Lawmakers reject income tax

  By Julie Fann

  NASHVILLE -- Area lawmakers on Monday announced their opposition to a graduated state income tax recommended by the General Assembly's Tax Structure Study Committee. Sen. Rusty Crowe, R-Johnson City; Rep. Jerome Cochran, R-Elizabethton; Rep. David Davis, R-Johnson City, and Rep. Matthew Hill, R-Jonesborough, released statements against the initiative.
  "We've gone through this for six years, and I was convinced from the first that an income tax is not constitutional in Tennessee. We're like Florida in that it can't be done here because our constitution protects us from that," Crowe said during a telephone interview. "This has been tried many times by the Supreme Court, and each time it has been upheld that you can't tax general income ... It's not a privilege, but a right to have that income."
  Crowe said the legislature needs to manage the state budget using other methods such as eliminating the $4.8 billion in debt created from the overburdened TennCare program, the state's health insurance program for the poor and uninsured.
  "I would like to see TennCare looked at from a different perspective. We have become the state in the nation to live in if you're too sick to get insurance anywhere else. TennCare is intended for those who don't have salaries high enough to get insurance. We need to go several steps further and make sure premiums keep the program afloat," Crowe said.
  Jerome Cochran could not be reached for comment before press time. In the released statement from Nashville, he said: "With reference to an income tax, my record speaks for itself. I am not only working against an income tax while in Nashville, but campaigned against an income tax, and I am convinced that it would be an undue burden on the people of Tennessee if an income tax is passed."
  Tennessee case law indicates in at least three cases over the course of three decades that a state income tax is unconstitutional except "upon incomes derived from stocks and bonds that are not taxed ad valorem", according to Article II, Section 28 of the Tennessee Constitution.
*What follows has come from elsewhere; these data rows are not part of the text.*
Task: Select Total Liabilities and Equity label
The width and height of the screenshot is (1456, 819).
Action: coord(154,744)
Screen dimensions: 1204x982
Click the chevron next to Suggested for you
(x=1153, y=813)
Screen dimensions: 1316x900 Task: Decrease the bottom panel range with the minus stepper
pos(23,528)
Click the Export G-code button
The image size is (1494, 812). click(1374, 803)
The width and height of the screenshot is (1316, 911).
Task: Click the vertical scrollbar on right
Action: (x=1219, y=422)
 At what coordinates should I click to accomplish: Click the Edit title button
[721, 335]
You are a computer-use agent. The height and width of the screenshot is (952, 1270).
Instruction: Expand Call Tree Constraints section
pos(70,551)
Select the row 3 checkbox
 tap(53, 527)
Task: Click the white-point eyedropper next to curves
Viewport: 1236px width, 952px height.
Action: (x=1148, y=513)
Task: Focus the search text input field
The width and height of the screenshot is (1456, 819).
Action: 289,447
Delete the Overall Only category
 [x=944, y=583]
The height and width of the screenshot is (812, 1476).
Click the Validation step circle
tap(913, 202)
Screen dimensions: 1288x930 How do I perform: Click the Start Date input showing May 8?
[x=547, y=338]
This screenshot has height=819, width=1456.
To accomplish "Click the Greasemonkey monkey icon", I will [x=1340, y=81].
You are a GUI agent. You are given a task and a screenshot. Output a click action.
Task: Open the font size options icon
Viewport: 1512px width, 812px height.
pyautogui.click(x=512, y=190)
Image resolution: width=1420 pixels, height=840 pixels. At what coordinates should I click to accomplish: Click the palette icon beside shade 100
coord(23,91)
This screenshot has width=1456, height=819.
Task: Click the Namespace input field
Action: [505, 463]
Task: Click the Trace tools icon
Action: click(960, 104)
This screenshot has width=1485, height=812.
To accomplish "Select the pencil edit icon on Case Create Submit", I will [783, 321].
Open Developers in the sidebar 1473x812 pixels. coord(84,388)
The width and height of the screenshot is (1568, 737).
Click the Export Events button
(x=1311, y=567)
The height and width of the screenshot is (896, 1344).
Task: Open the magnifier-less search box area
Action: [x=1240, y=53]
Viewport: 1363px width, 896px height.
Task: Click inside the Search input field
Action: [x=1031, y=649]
Income tax advocates want to persuade activist judges to overturn the reasons for the unconstitutionality of an income tax in those previous decisions.
  A constitutional amendment by referendum requires passage by a simple majority of each house during one General Assembly and passage by two-thirds of each house in the next General Assembly. Once that occurs, the question is placed on the ballot in the next gubernatorial election and must receive a majority of the ballots cast in the governor's race. The earliest the question could be put to the people by referendum would be 2010.
  Rep. Matthew Hill stated: "Throughout my entire campaign, I have spoken to people from one end of my district to the other, and overwhelmingly they sent me to Nashville to uphold our Constitution and protect them against an income tax. I pledged to do that in my campaign, and I look forward to working in Nashville to prevent the passage of an income tax."
  Rep. David Davis stated: "After having dealt with an income tax problem for six years and having spoken to all throughout my district, I am more convinced now than ever before that we do not need an income tax, and I will not support this solution to budget stability in Tennessee. First, we need to reform programs like TennCare and to manage and spend the money that we have wisely."
  Sen. Crowe represents Senate District 3, which includes Carter and Washington Counties. Rep. Cochran represents House District 4 which includes Carter County. Rep. Davis represents House District 6 which includes part of Washington and Hawkins counties, and Rep. Hill represents House District 7, which includes part of Washington County.